(Excerpt to read):
-=-=-=-=-

May 2 Biotech Update- The Ups and Downs of the Sector
It was a generally good day in terms of news for the sector (with notable exceptions) but the price action was bad. I think this is going to be the probable going forward in that trading will be very choppy and volatile despite positive or negative news. I do not see this trading as changing anything so far in that the large caps are still in recovery/stabilization mode and the SMID caps cannot find buyers.
1. ECYT reported that the vintafolide phase III trial in PROC was stopped for futility. I sold my position as this is a case of needing to change your mind when the facts change. Despite having evidence of activity in earlier trials and the NSCLC trial (not super strong but I believed strong enough that the drug was active), vintafolide failed in the trial that would most clearly demonstrate its potency. In addition, the bad news is not done as it is only a matter of time before the conditional approval is pulled in the EU and even if it were not pulled no one is going to use it. In addition, this calls into question whether MRK is going to further support development in NSCLC and/or other indications. As such, I can see a litany of additional negative catalysts and that combined with the futility is why I sold. ECYT still has the platform and so is not toast (yet). It all depends on why it failed. If it is toxicity, then you have to question the whole platform and there is significantly more downside. Given the safety profile to date and the PR specifically noted no safety issues were found, I think failure was driven by the fact that the drug is simple not very effective. Of course, even that may not be a problem (long term). If the low efficacy is target or payload related, then follow on drugs can fix those issues and the platform has value. If it is PK/PD related to the molecule size (cleared from the system before it can get enough drug to target), then you have a bigger problem and one that follow own drugs cannot address. Since we do not have the information to make an informed judgment on which is most likely, I am on the sidelines for awhile. I suspect this eventually trades at a discount to cash and at that point it is worth another look.
2. VRTX reported a decent quarter in terms of revenues and announced that it was leaving the hep-C space. Despite that news the real discussion revolved around their data on the Kalydeco and VX-661 combination in CF patients with a GFF1D mutation on one allele and a del508 mutation on the other. This was also a patient population that was stable on Kelydeco, so in many ways it is a relatively clean look at how well VX-661 can correct the del508 mutation. In general, the data were good and showed a 4.6% absolute increase in FEV but the story does not end there. VRTX has data on 4 placebo patients and refused to release it outside of saying they did worse than the VX-661 patients. The company argued that it is difficult to assess given that there were only 4 patients, which is likely correct. The problem that investors do not like unknowns, especially when they know the company has the answers. Is the company insulting the intelligence of the analysts and investors in not being able to understand that small samples can have large errors or is the company not confident in the data? We do not know and it is likely that VRTX is trying too hard to manage the situation, which is par for the course for them. It is this non-release of the placebo data that is hitting the stock and not the results of VX-661. In terms of the all-important phase III data releases later this year, however, the VX-661 data can marginally increase your confidence. That being said this is setting up like ECYT in that this is going to be a very binary outcome, so you can either hedge through position size or puts.

-=-=-=-=-

(Dataset items)
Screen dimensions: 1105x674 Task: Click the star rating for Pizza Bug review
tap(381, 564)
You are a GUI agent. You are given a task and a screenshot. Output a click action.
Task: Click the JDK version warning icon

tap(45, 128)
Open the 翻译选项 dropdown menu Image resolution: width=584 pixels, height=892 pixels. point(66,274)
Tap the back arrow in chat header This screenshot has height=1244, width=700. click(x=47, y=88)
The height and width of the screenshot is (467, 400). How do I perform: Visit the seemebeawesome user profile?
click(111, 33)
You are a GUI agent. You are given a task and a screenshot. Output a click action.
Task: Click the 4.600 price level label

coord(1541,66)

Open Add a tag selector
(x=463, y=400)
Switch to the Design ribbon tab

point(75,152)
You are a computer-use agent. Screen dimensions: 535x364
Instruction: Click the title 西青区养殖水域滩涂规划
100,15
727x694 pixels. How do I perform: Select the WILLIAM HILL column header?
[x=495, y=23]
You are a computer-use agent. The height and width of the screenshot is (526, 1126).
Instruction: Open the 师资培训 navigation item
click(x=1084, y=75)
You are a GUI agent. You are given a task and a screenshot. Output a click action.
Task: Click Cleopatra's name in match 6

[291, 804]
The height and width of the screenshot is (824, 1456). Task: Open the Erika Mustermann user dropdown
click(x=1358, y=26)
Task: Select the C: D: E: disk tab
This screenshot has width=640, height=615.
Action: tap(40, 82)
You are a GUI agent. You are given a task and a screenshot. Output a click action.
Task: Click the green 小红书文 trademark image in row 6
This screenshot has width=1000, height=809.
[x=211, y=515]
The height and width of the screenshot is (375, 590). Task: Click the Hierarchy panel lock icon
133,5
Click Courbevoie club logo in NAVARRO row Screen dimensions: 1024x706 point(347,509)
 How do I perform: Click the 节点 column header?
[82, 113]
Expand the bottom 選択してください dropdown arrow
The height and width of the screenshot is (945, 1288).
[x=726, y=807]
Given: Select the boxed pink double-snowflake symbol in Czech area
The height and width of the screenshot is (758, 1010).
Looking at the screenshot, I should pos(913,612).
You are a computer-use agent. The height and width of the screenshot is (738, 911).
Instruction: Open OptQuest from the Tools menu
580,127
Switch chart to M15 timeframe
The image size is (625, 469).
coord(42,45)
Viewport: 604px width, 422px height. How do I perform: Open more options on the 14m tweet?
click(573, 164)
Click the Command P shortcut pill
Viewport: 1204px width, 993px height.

-=-=-=-=-

(Task objective):
Please print the passage of the biotech update starting at "May 2 Biotech" and ending at "cannot find buyers.", unchanged.

(Answer space):
May 2 Biotech Update- The Ups and Downs of the Sector
It was a generally good day in terms of news for the sector (with notable exceptions) but the price action was bad. I think this is going to be the probable going forward in that trading will be very choppy and volatile despite positive or negative news. I do not see this trading as changing anything so far in that the large caps are still in recovery/stabilization mode and the SMID caps cannot find buyers.